■ **Source passage**:
==================================================
A real post coming soon, I promise.
But in the interim, ever have one of those days where you could cheerfully play whack-a-mole with your coworker’s heads, and feel that any jail time would be worth it? If nothing else, for the change of pace and different people to bitch at/with/about?
I’m off every Wednesday in December, and the entire last week as well. I won’t work a full week from mid-November to mid-December, thanks to a stockpile of vacation time I hadn’t used yet (and it’s use-it-or-lose-it). So, being able to plan in advance to be gone, make arrangements for stuff that needs to happen in my absence and STILL doesn’t get done makes things extra-frustrating. What was the point of doing all of the work ahead of time, only to come back and have to do it all over again?! I hate reinventing the wheel as much as the next person, and it makes me really, really want to not take time off in future. If I could cash it out, I totes would, I tell ya.
An ongoing frustration is a mechanic of mine, an apprentice we will call L. He’s a lazy little complainer who needs to step up his game before he becomes a journeyman in a year or so, a point in time which I dread. He’s going to be terrible, we won’t be able to send him on 70% of our accounts, and nobody will want to work with him.
Anymoodle, here’s an email (and an update to the email from today) about what it’s like to work with someone who makes so little effort to do their job that it boggles the mind why he is still here [brackets not included in original email]. Some background info to keep in mind is that we, my department as a whole, are really backed up on work that was contracted to be done in October and November, and will be due again in January. So there is a big push to get stuff done before year-end, and I am short-handed on the techs available for this work.
To My Supervisor & the Technician Supervisor
I am feeling frustration in regards to L.’s lack of pro-activity in regards to his workload.
Yesterday, (Thursday 12/8) he did not work at all. I was on vacation Wednesday, and left a couple of techs open for Thursday in the event that a helper was needed, but if not there is PLENTY of apprentice work that is due/overdue. L. called T. [dispatcher] very late in the day (around 4:30pm) asking about work for the next day. T. and L. tried to scramble to find something that could be scheduled at that point in the day. Nothing was a go for L., so he was left open for the day.
I arrived at 8am, and saw that L. had nothing on his schedule [usually we type in OPEN or something that says “yes, I am aware he does not have work”]. I called and paged him to find out what was his status (T. thought perhaps he had found something and went to it), but did not get a call back until about 11:30am. He told me he was staying home for the day due to lack of work.
Today, I had about 7.5 hours scheduled for him, one of which was tentative, but in the same building as one of his other maintenances, so I suggested he pop his head in and see if it would be a go. He was very reluctant to do so, saying that it would “push the envelope” with the customer who prefers more notice and that it would take too much time to go back through building security. I told him that I would try to find something else for him.
When I got back from lunch, I paged him a call that was meant for another tech earlier in the day (who had called in sick), and L. called back, saying he had gone home for the day with 6.5 hours. He did not check back with anyone in dispatch before leaving the city to go home to Federal Way.
==================================================
[Stored data entries]
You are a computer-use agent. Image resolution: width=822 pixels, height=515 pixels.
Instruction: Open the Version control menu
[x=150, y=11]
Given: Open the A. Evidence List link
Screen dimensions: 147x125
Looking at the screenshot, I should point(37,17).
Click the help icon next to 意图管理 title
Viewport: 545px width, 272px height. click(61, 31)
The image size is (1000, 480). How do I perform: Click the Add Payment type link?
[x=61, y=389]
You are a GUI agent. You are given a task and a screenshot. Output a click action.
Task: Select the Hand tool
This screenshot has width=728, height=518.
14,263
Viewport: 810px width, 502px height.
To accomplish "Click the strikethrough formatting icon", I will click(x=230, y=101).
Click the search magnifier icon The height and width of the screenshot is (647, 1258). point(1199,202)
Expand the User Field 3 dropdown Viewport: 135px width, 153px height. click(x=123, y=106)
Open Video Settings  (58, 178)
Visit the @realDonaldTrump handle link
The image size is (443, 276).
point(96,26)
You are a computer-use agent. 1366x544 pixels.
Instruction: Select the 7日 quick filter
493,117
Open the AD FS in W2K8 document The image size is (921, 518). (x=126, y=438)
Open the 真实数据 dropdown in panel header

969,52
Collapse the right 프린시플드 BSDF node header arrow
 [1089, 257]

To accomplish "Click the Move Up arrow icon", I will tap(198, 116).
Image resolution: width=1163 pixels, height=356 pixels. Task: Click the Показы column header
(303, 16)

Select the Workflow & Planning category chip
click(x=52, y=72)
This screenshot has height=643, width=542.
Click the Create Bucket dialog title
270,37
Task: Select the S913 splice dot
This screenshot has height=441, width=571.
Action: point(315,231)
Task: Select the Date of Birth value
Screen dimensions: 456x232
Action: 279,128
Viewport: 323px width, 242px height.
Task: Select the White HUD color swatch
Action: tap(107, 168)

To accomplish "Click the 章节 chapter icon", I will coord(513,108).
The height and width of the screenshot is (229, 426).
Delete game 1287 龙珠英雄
==================================================
■ **Work to do**:
Please transcribe the post about the apprentice mechanic word for word, from "An ongoing frustration" to "for this work.".

■ **Exercise solution**:
An ongoing frustration is a mechanic of mine, an apprentice we will call L. He’s a lazy little complainer who needs to step up his game before he becomes a journeyman in a year or so, a point in time which I dread. He’s going to be terrible, we won’t be able to send him on 70% of our accounts, and nobody will want to work with him.
Anymoodle, here’s an email (and an update to the email from today) about what it’s like to work with someone who makes so little effort to do their job that it boggles the mind why he is still here [brackets not included in original email]. Some background info to keep in mind is that we, my department as a whole, are really backed up on work that was contracted to be done in October and November, and will be due again in January. So there is a big push to get stuff done before year-end, and I am short-handed on the techs available for this work.